#### [SUPPLIED TEXT]
— start —
Turns out I don’t do well without a pressing deadline. Just came off of winter break this morning– the two week stretch I’ve been gleefully planning since I began grad school– and by yesterday afternoon, my final day off, I was legit thinking about killing myself. Is my life insurance policy in order? Are certain kinds of deaths (i.e. those performed at one’s own hand) ineligible for payout? Should I make a phone call to see if my aunt will watch Charlie for a couple weeks while I check myself into Sibley? What’s the deductible for checking myself into Sibley? What’s the Uber ride going to cost to this non-Metro-accessible facility? OH WAIT! I owe a client 1.5 hours of work. I’ll do that and see if I still feel like getting my affairs in order after.
2 hours later, I felt 99.5% better. I was productive and even earned some money for it. Then Charlie and I took a long nap, and I felt 10000% better.
The holidays have been slow and anxiety-inducing; I transitioned into freelance work this fall, and some work I expected to have in place by now got pushed back into the new year. I still have not signed on the lines that are dotted in these cases, and while I’m cautiously optimistic that things will be fabulous soon, I’m currently out of money and filled to the brim with existential dread and more-plentiful-than-usual self-loathing. I had every intention of using this time, which I knew would be very light on paid work, as an opportunity to enjoy time off with Charlie and take him to the zoo.
— end —
#### [INFORMATION PROVIDED]
— start —
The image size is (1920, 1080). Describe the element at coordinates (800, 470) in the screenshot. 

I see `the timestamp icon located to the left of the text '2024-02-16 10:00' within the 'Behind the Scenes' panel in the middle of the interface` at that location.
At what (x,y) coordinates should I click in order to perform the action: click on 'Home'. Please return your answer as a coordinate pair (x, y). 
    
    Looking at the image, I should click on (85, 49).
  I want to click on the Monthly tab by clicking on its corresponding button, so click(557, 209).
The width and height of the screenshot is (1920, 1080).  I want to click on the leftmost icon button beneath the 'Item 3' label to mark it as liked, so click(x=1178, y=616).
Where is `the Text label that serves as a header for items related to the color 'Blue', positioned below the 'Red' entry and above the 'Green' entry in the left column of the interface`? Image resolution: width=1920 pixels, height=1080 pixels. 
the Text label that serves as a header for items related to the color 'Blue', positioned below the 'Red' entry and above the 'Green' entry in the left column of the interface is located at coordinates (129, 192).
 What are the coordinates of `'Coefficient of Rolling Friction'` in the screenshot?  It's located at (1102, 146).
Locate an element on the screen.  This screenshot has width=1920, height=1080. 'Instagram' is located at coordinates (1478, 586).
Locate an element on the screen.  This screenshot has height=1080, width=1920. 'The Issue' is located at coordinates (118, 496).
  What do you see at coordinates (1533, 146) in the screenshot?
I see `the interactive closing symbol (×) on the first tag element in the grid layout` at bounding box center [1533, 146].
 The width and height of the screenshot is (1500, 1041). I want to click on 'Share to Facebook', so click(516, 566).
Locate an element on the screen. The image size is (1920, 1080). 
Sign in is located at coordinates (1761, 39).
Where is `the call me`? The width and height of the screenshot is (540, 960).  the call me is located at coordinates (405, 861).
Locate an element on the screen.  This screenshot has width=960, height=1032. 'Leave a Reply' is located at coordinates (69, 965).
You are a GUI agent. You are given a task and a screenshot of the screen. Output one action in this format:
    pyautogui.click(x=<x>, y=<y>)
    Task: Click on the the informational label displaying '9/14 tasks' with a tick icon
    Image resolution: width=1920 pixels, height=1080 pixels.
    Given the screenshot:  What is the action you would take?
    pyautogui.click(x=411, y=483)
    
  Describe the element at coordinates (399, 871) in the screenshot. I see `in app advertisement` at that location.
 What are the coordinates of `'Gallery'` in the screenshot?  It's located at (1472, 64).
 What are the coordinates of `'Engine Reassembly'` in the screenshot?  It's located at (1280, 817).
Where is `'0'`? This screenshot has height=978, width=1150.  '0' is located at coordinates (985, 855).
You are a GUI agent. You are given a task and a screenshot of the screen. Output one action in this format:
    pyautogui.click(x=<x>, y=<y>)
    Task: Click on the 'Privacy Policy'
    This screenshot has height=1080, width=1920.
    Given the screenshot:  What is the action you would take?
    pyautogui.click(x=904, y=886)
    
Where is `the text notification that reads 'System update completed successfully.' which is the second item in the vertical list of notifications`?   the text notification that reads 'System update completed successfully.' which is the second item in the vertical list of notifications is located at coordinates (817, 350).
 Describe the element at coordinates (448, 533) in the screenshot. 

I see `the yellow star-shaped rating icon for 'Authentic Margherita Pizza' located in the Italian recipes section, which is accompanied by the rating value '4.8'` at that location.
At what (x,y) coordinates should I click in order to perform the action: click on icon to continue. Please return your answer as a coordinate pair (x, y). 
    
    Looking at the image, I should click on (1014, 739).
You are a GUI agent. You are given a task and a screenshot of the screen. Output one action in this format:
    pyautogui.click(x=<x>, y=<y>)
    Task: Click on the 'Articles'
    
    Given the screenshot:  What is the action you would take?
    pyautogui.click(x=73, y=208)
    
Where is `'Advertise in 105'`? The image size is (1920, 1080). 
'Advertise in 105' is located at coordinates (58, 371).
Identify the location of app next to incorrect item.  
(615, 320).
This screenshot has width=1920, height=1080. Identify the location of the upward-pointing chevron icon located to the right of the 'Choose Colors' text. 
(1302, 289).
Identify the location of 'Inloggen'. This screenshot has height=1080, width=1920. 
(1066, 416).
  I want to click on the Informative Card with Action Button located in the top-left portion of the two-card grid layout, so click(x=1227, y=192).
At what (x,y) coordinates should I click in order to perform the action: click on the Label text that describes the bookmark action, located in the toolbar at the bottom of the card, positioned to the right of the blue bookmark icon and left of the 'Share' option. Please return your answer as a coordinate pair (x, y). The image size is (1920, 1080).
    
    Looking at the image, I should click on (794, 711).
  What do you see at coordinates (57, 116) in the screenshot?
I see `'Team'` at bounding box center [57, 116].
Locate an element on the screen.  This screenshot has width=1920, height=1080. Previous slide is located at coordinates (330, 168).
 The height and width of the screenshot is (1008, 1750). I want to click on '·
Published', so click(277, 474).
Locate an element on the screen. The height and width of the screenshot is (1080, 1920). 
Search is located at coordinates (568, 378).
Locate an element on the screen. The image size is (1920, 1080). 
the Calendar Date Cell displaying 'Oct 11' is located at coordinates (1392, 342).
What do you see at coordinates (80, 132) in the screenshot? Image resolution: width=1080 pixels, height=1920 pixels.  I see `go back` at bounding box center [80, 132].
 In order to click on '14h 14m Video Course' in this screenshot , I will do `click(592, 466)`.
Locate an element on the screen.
— end —
#### [DIRECTION 1]
Answer these from the winter-break post:
(a) How long was the winter break?
(b) How many hours of work did the writer owe a client?
(c) When did the writer move into freelance work?
#### [DIRECTION 2]
Repeat the winter-break post from "2 hours later, I" up to and including "to the zoo.".
#### [DIRECTION 3]
Pick up the winter-break post after its last sentence and keep writing it.
The entries are separate material and have no connection to the winter-break post.

#### [WRITTEN REPLY 1]
(a) Two weeks.
(b) 1.5 hours.
(c) This fall.

#### [WRITTEN REPLY 2]
2 hours later, I felt 99.5% better. I was productive and even earned some money for it. Then Charlie and I took a long nap, and I felt 10000% better.
The holidays have been slow and anxiety-inducing; I transitioned into freelance work this fall, and some work I expected to have in place by now got pushed back into the new year. I still have not signed on the lines that are dotted in these cases, and while I’m cautiously optimistic that things will be fabulous soon, I’m currently out of money and filled to the brim with existential dread and more-plentiful-than-usual self-loathing. I had every intention of using this time, which I knew would be very light on paid work, as an opportunity to enjoy time off with Charlie and take him to the zoo.

#### [WRITTEN REPLY 3]
We did not make it to the zoo.
I am currently fine and not fixin’ to do myself in. Yesterday sucked, and in fact things have been dark since I filed for unemployment on January 1. It wasn’t an activity that inspired me with plentiful feelings of awesomeness, and 2016 is not off to my favorite start. But I relate this feeling of kinda wanting to kill myself to how I sometimes kinda want to eat a whole sleeve of Oreos or I kinda want to try heroin or I kinda want to have sex with strangers. Even eating a whole sleeve of Oreos, which I’ve never done but may yet do some day, seems daunting.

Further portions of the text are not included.